§ PROBLEM SET:
- 1) In the piece about Prohibition gin, what was added to industrial alcohol to make it unfit to drink?
- 2) From the piece about Prohibition gin, write out the passage that opens with the words containing "Alcohol was still produced" and closes with "then sold it.".
- 3) Extend the piece about Prohibition gin, picking up right after its last line.

§ EXTRACT PROVIDED:
□ □ □ □ □ □ □
Let’s say you’re a bootlegger during Prohibition. There is this massive demand for alcoholic beverages that nobody can satisfy but you. People that before didn’t care about drinking now drink for the thrill of it, and they don’t much care about the quality of the alcohol as long as it is intoxicating.
Sounds like a businessman’s paradise, uhu?
Oh, but wait. To produce the liquor that will meet that demand, you need work and time. Say, for example, you want to make whiskey. You need to distil grain alcohol, water and juniper berries (which means you need a distillery) and then you need to age it for at least several months, which means you need a cellar and a vast number of casks, and to wait while other sell their stuff.
Sounds like hell.
No, no, no, wait. You don’t want to make whiskey at all. What you want is taking the same ingredients, mix them in a jug, steep them for a while… and you’re done. You can have all the gin you want without any fuss. And not only that. Since a kid would be able to do that, you have a whole network of people who will do it for you.
Ah, now it sounds like paradise again!


This is what gin was during Prohibition: the paradise of bootleggers. It was cheap, easy and fast to make and anybody could produce it. In fact, a lot of families did, they made their own and some more to sell to bootleggers. It was what was called bathtub gin.
Contrary to common belief, this kind of homemade gin wasn’t mixed in bathtubs. It was actually mixed in jugs, but because it required a big amount of water and alcohol, these jugs were too big to fit under the sink tub, so a bathtub was used instead.

While getting water and fruit juice wasn’t difficult, getting alcohol was a completely different story. If you were lucky, you could get alcohol legally with a prescription. This would be ethylic alcohol, which in moderate amounts is fit for human consumption. But mostly you – and the unfortunate souls who drank your gin – weren’t that lucky. You would most likely get your alcohol from bootleggers, and that not only was illegal but also very dangerous.
Alcohol was still produced in the US during Prohibition for industrial purposes. This alcohol was denaturated (made unfit for consumption) by adding methanol, which is poisonous and may cause blindness and even death if drunk in quantity. Bootleggers would divert denaturated alcohol from industries and with a fast, often not too reliable process made it drinkable again, then sold it.
Very often, this alcohol was still not suited for human consumption, and if fact wood alcohol caused many deaths and illness during Prohibition.

Even when the alcohol used was safe, though bathtub gin tasted horrible, people still wanted to drink it. So bartenders in speakeasies and blind pigs and any other hole that sold alcohol would add tonic water, juices of any kind, bitters, sugar, in fact, anything that could mask the horrid taste. They called these cocktails, like the ones mixed before Prohibition, although they didn’t taste anything like the cocktails of old.


A Smile and a Gun – Coroner’s cocktails and Yak Yak Bourbon: the Worst Drinks of Prohibition
Distilled History – The Submarin Bar Shooting
NPR Books – Prohibition Life: Politics, Loopholes and Bathtub Gin

Behr, Edward, Prohibition. The Thirteen Years That Changed America. Penguin Group & BBC Enterprises, London, 1997
Okrent, Daniel, Last Call. The Rise and Fall of Prohibition. Scribner, New York, 2010

ROARING TWENTIES AtoZ - Gin - This is what gin was during Prohibition: the paradise of bootleggers. It was cheap, easy and fast to make and anybody could produce it.
□ □ □ □ □ □ □
§ EXTRACTED MATERIAL:
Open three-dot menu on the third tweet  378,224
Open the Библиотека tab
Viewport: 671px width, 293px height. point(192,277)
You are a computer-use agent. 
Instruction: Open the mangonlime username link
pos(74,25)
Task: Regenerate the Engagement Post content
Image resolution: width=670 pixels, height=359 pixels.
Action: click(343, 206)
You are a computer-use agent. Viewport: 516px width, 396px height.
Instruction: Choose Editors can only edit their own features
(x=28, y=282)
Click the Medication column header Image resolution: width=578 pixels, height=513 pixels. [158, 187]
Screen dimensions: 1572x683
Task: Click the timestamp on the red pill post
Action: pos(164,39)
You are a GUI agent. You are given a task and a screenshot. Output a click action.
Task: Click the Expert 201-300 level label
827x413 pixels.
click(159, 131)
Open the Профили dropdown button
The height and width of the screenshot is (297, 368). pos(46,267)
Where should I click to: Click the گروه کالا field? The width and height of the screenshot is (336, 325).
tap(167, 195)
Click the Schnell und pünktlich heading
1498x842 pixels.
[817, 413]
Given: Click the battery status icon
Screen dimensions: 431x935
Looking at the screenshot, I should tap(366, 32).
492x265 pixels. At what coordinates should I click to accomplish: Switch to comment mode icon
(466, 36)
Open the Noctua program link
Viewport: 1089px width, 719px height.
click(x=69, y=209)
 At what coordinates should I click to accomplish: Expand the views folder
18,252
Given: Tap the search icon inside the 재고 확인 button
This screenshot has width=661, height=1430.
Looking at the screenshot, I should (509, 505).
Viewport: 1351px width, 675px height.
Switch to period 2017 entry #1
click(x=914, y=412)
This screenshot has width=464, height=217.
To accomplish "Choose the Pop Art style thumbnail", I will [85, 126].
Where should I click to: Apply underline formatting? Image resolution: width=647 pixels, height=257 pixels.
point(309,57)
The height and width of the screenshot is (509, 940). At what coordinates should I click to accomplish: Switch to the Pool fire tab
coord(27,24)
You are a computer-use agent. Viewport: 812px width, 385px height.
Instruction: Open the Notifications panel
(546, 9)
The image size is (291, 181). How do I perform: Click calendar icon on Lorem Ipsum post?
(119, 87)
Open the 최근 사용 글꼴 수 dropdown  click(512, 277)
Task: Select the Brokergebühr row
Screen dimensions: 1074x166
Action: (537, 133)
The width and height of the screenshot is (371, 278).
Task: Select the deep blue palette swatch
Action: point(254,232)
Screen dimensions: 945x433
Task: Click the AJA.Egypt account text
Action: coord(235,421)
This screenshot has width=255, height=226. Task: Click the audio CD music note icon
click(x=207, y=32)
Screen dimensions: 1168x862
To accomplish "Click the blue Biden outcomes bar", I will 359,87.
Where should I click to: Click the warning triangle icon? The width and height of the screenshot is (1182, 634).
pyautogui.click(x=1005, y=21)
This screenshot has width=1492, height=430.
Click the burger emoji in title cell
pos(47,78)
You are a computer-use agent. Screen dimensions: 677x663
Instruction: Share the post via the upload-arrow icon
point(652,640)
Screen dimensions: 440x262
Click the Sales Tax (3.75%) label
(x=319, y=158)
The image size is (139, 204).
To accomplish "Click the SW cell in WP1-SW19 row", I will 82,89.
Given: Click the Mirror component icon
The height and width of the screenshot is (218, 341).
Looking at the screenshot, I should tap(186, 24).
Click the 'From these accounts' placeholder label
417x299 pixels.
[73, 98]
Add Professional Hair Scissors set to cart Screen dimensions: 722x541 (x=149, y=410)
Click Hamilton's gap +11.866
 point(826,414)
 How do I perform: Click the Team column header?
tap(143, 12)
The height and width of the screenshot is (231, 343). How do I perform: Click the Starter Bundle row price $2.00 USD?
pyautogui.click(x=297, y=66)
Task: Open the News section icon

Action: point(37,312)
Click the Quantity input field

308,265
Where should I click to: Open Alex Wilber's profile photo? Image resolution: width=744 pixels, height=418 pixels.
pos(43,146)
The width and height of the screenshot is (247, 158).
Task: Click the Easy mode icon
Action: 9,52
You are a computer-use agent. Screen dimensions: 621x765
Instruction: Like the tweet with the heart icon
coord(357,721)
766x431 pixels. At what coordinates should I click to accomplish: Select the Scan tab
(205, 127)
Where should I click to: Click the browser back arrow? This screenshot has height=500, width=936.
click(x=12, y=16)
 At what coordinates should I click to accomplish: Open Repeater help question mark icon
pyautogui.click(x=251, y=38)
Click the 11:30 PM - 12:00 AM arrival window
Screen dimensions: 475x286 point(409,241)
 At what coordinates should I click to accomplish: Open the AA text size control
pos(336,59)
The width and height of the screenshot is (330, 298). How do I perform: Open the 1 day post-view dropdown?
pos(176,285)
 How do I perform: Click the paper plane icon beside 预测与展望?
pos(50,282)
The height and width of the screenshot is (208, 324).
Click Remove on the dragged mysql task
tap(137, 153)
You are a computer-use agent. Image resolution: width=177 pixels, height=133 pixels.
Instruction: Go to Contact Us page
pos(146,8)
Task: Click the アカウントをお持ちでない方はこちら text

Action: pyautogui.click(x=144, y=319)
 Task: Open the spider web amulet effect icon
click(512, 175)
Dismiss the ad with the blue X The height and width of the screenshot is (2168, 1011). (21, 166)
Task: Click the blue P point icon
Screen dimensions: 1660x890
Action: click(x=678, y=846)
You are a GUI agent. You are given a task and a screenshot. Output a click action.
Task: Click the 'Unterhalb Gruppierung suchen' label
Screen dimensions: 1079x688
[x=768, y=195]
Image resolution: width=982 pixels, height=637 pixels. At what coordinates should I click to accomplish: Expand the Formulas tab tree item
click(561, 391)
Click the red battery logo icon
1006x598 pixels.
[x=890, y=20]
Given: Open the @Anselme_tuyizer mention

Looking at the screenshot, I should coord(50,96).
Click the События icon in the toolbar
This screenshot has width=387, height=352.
□ □ □ □ □ □ □
§ TASK RESPONSES:
- 1) Methanol.

- 2)
Alcohol was still produced in the US during Prohibition for industrial purposes. This alcohol was denaturated (made unfit for consumption) by adding methanol, which is poisonous and may cause blindness and even death if drunk in quantity. Bootleggers would divert denaturated alcohol from industries and with a fast, often not too reliable process made it drinkable again, then sold it.

- 3)
  • Sue Archer
    Posted April 8, 2015 at 01:30

    Thank you! Now I know where the term “bathtub gin” truly came from. As you know, I’m a bit of a word collector. 🙂

    • Post Author
      Posted April 8, 2015 at 06:30

      Happy you discovered something new.
      I’m actually surprised to see ho wmany people thought bathtub gin was actually made in a bathtub.

  • Jeri Burns
    Posted April 8, 2015 at 02:55

    As you describe the process of making the drinks and the need to cover up the taste of them – the question presses into me – just why did people risk life and extreme tongue suffering? The desire to drink must have been strong. Me, I’d rather live without it than choke down gross stuff.

    • Post Author
      Posted April 8, 2015 at 06:38

      I think mostly it had to do with social life rather than the drinking itself.

      Young people were all about breaking with the past. Prohibition was seen as clinging to old values, so they broke the law because this way they asserted themselves and the new order they were trying to bring about.
      For a great part of immigrants it was the same: to many, drinking socially was part of their traditional life and so they saw Prohibition as yet another way for the government to try and take away their ideantity from them.
      For working class people of all ethnicity, drinking after a tiring day of work had long been the normal way to relax and socialise with fellow workers, and so they too saw the prohibition of alcohol as a restriction of their freedom and rights.

      It was estimated that a lot more people drank during Prohibition than they cared to before Prohibition. I think the reason is to be found in these social reactions more than in a desire for alcohol.

  • Lanise Brown
    Posted April 8, 2015 at 06:19

    Ah, I thought bathtub gin was actually made in a bathtub, lol. It’s always nice to learn something new. 🙂

  • Tasha
    Posted April 8, 2015 at 09:38

    I love cocktails and I love gin, but I feel like bathtub gin should be given a miss 🙂 My fav gin is Brecon Gin from Wales – they have just started stocking it in our supermarket and it is so very tasty.
    Tasha’s Thinkings | Wittegen Press | FB3X (AC)

    • Post Author
      Posted April 8, 2015 at 19:44

      Bathtub gin does sound horrible. doesn’t it?

  • Anabel Marsh
    Posted April 8, 2015 at 13:02

    Very partial to gin, but I think I would pass on the bathtub version – like everyone else above I didn’t know before exactly what that meant.

  • Sabina
    Posted April 8, 2015 at 14:21

    I’m not a fan of gin, either modern or Prohibition-era. Great post!

    • Post Author
      Posted April 8, 2015 at 19:45

      I basically don’t drink alcohol, rarely even wine. But learing this things is fun 🙂

  • Tarkabarka
    Posted April 8, 2015 at 14:41

    People will drink anything as long as it gives them a buzz, huh… 😛 Sounds like it tasted awful!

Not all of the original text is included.